The Younger Pitt: The Consuming Struggle by John Ehrman, Constable, pounds 35
With this masterly volume, 40 years of work by a great historian has come to a triumphant conclusion. Ehrman's first book on Pitt, The Years of Acclaim, was published in 1969; his second, The Reluctant Transition, in 1983. In effect this is Ehrman's life's work; and it has been a life well spent. In Ehrman's work, there is not a word out of place, every detail is judiciously weighed and takes its rightful place in a delicate web of beautiful prose.

It is melancholy to observe that Pitt lived for only two years longer than it took Erhman to write about him. In our own times, we often remark on the youthfulness of political leaders but Pitt entered the House of Commons at the age of 21, became Prime Minister at 23 and died at 42. And with one relatively short break, he served as Prime Minister for 18 years, and died in office. Unquestionably, further, he was one of our finest prime ministers, just as his father, the great Chatham, had been before him. Of course, he had considerable advantages. The Pitts were related to the powerful Grenville faction in parliament. One cannot, however, by any stretch of the imagination, ascribe Pitt's achievements to his family connections, but only to his sterling character.

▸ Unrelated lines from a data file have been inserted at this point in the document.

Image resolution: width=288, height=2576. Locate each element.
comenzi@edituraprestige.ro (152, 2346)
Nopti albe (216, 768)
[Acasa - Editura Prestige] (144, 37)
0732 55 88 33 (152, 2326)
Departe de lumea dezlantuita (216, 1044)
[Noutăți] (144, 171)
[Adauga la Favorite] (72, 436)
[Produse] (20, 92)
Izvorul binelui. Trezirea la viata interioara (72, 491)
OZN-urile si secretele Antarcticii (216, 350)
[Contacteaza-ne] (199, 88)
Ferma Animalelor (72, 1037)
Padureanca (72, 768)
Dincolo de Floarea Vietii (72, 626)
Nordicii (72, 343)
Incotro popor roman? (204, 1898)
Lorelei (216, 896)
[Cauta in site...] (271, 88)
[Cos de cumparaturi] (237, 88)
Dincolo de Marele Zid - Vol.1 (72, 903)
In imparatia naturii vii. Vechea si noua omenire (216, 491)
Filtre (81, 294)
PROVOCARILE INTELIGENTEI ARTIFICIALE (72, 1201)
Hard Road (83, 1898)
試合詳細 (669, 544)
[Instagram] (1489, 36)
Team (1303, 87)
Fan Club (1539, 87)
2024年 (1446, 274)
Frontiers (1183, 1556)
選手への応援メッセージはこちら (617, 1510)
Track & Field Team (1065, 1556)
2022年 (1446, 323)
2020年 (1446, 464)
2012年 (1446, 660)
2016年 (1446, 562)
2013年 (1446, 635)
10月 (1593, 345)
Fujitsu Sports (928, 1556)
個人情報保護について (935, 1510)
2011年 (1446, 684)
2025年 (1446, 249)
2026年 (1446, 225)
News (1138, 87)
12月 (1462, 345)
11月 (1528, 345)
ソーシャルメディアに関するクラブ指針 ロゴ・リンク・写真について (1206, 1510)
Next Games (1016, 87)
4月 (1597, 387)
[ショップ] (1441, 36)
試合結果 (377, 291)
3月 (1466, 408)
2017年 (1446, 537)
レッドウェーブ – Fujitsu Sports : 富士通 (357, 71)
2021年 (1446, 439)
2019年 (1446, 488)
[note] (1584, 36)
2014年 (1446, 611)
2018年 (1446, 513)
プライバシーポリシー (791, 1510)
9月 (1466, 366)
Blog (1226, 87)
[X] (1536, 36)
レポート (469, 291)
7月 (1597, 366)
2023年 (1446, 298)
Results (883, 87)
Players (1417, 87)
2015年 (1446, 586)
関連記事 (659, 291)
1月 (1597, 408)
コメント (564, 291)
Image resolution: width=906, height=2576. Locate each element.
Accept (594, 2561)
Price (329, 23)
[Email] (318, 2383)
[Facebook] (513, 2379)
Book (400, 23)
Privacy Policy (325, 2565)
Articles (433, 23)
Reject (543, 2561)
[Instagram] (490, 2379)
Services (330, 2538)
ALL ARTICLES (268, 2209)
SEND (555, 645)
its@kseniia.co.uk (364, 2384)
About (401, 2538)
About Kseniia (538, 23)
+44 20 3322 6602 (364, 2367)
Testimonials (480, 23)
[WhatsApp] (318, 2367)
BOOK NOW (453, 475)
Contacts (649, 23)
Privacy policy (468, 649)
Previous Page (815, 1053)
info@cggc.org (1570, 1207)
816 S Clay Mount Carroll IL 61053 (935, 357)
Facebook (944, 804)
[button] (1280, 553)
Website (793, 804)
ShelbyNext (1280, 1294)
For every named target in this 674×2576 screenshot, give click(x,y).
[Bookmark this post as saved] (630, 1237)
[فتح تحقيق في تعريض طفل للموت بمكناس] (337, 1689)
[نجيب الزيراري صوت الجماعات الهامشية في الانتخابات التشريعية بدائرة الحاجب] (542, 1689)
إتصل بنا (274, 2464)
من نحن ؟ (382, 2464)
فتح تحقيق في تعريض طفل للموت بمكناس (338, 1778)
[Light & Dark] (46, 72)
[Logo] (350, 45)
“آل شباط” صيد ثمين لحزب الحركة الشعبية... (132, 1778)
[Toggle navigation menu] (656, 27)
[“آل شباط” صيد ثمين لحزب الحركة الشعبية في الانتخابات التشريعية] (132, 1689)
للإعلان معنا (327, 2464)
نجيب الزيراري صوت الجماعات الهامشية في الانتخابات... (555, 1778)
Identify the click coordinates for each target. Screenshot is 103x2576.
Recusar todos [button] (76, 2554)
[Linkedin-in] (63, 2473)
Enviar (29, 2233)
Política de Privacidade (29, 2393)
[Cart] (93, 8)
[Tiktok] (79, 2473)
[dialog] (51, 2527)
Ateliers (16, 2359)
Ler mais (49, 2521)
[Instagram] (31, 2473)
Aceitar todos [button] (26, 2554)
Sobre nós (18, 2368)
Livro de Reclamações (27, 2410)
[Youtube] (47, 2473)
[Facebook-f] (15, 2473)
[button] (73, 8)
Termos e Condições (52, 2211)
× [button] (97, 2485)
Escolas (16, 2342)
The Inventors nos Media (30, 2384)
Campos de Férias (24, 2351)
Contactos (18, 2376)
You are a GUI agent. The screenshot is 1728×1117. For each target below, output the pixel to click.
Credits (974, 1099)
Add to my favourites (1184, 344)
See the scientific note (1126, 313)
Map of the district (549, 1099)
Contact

It is interesting that, whereas Chatham was a great PM at war, and a poor one in peace time, William was a great PM in peace and a poor one in war, although in his last years he was reading voraciously about military strategy and striving to find the ideas and the generals to fight and defeat the seemingly invincible Napoleon.

Pitt's domestic achievements can be divided into two categories. There are the financial systems he put into place which we still have with us today, and the ideas he propounded which, though they were not implanted in legislation in his own lifetime, were later to become fundamental parts of the British constitution. He invented income tax and created the Sinking Fund, the modern version of which Mrs Thatcher was so efficiently to employ in the Falklands War. In its initial and successful incarnation, it restored order to an economy which was chaotic by its own nature and constantly battered by the pressures of the long war against France. Thus, although Pitt never understood war, nor the mechanics of war, it can safely be said that, without the stabilisation and development of the economy that was his master-achievement, Britain would never have had the strength to prosecute the war.

In the waging of war, as in the reform of French institutions, Napoleon enjoyed the priceless advantage of total power, and a command centred entirely upon himself. In Britain, the perennial squabbling of parliamentary factions was exacerbated by the potentially fatal challenge from across the Channel. In our century, we have been accustomed to government by a single, more or less disciplined party, with coalition a last resort in times of national crisis. In Pitt's time, parliamentary politics was invariably in a state of flux. Yet Pitt managed for he was a superb parliamentary manager.

In the face of all his trials, Pitt still succeeded in giving impetus to other causes - Catholic Emancipation (which earned him the wrath of the King), the abolition of slavery, and parliamentary reform among them. He did not live to see the fulfilment of all his dreams but, although Britain has had many great prime ministers, he was, in my view, the greatest.